Make sure that the target address you choose does not conflict with any other SCSI devices you may have on the same bus. Also be sure that the physically last drive in a chain has termination enabled, or an external terminator installed.

If you have an internal SCSI disk or CD-rom, and you connect your ZIP drive to the existing adapter, you should check to see if there are any terminators on the card that must be removed. Only the two extreme ends of the SCSI bus should be terminated. If your bus is partly internal and partly external, there should be one terminator on the last external device and one on the last internal device, but no terminators on the adapter card itself.

Be sure that all cables are firmly attached.

The ZIP ZOOM host adapter

Iomega markets a SCSI host adapter under the name ZIP Zoom. This is actually based on the design of the Adaptec AHA1520 family of adapters. It has an external Macintosh type DB25F connector, compatible with the cable that comes with the ZIP drive.

Linux supports this adapter with the aha152x driver.

3.3 The ZIP Plus

This is a newer version of the external Zip drive. The drive can sense if it is plugged into a Parallel or SCSI port. This drive will not work with the ppa.c program. It needs a different driver. There is a driver in the alpha stages of development. Check out David Campbells page for more information.

3.4 ATAPI version

There was an IDE version of the drive produced for a while. I think that for the most part this has been replaced by the ATAPI version.

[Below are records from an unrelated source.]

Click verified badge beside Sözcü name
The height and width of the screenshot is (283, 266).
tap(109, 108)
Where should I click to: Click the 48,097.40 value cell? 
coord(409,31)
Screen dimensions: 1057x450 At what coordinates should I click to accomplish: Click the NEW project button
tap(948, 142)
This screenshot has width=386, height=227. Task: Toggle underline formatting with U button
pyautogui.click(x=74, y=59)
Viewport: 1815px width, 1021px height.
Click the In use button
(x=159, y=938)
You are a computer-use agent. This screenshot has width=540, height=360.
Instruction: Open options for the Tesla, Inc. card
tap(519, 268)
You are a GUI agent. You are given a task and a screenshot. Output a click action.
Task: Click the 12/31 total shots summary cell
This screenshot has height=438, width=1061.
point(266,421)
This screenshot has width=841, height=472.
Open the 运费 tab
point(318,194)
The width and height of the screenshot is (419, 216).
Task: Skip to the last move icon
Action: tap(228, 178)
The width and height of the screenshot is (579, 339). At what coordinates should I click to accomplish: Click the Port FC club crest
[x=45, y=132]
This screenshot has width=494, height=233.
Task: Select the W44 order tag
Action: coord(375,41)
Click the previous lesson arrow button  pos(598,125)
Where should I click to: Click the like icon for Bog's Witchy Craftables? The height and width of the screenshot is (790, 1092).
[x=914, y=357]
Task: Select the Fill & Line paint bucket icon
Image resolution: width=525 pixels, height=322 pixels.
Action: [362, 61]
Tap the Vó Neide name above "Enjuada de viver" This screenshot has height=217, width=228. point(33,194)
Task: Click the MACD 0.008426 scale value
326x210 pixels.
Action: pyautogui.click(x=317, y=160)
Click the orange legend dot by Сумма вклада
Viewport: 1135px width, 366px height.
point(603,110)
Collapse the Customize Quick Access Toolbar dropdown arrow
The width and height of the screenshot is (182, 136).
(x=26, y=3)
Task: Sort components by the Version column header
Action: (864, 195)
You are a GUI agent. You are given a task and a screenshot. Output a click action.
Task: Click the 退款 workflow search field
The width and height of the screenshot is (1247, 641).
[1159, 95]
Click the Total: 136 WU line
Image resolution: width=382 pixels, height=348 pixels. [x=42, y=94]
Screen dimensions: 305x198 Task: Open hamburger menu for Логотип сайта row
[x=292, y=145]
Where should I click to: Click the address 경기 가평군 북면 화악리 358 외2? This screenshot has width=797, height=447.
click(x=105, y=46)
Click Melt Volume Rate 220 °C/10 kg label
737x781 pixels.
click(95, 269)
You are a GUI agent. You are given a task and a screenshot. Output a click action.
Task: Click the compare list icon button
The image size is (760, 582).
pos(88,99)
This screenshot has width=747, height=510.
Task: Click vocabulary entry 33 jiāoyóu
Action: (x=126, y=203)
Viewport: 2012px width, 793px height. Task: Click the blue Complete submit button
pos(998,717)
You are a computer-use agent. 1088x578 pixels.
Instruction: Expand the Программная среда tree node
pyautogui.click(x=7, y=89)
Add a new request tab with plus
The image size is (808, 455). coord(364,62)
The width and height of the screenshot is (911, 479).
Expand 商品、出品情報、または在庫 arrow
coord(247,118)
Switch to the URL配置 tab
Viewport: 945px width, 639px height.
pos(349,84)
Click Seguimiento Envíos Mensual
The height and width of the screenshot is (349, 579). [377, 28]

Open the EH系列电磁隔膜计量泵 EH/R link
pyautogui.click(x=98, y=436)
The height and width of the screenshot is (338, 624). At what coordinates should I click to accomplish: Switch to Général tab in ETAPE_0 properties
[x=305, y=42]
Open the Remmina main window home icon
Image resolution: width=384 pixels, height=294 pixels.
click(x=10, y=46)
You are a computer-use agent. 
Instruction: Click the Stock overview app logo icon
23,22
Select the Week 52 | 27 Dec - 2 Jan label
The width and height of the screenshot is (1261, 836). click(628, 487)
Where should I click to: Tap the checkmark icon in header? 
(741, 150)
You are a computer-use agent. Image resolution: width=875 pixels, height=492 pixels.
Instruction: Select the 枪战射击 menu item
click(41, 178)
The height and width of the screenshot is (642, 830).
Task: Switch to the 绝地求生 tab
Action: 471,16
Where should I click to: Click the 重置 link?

Donald Stidwell sent in these comments on the ATAPI version. Thanks Don.

I use an ATAPI Zip drive and it works with both 2.0.32 and 2.0.33 kernels. I've used it under both RH 5.0 and OpenLinux 1.2 (my current used distribution). To get it to work under OpenLinux, I just enabled ATAPI floppy support in the kernel. OpenLinux does not have this support compiled in by default.

No other drivers are needed. It will mount as an extended partition on partition 4. I.E, mine mounts on HDB4. I mount it under /mnt/zip as noauto, although I don't suppose there would be any real problem with automounting. I just wonder about ejecting disks. I always dismount the drive before ejecting a cartridge.

There are more detailed instructions for the ATAPI install in the Linux Gazette May 1998 issue. See the 2 cent tip section. http://www.linuxgazette.com/

3.5 IDE version

I have not used the IDE version. Eric Backus sent in these comments. Thanks Eric.

I have one of these. It came with my Gateway 2000 computer a year ago. I think most of these were shipped by large OEM companies like this, before the ATAPI version of the ZIP drive was available.

The good news about this drive: no kernel modules or modifications are needed to support it. It looks to the kernel like an IDE hard drive. It worked for me with no effort with kernel 2.0.31 and 2.0.32.

The bad news about this drive: because it doesn't use ATAPI, you can't use the SCSI-to-ATAPI translation, which means you can't use mtools to write-protect disks (or to eject them, for that matter).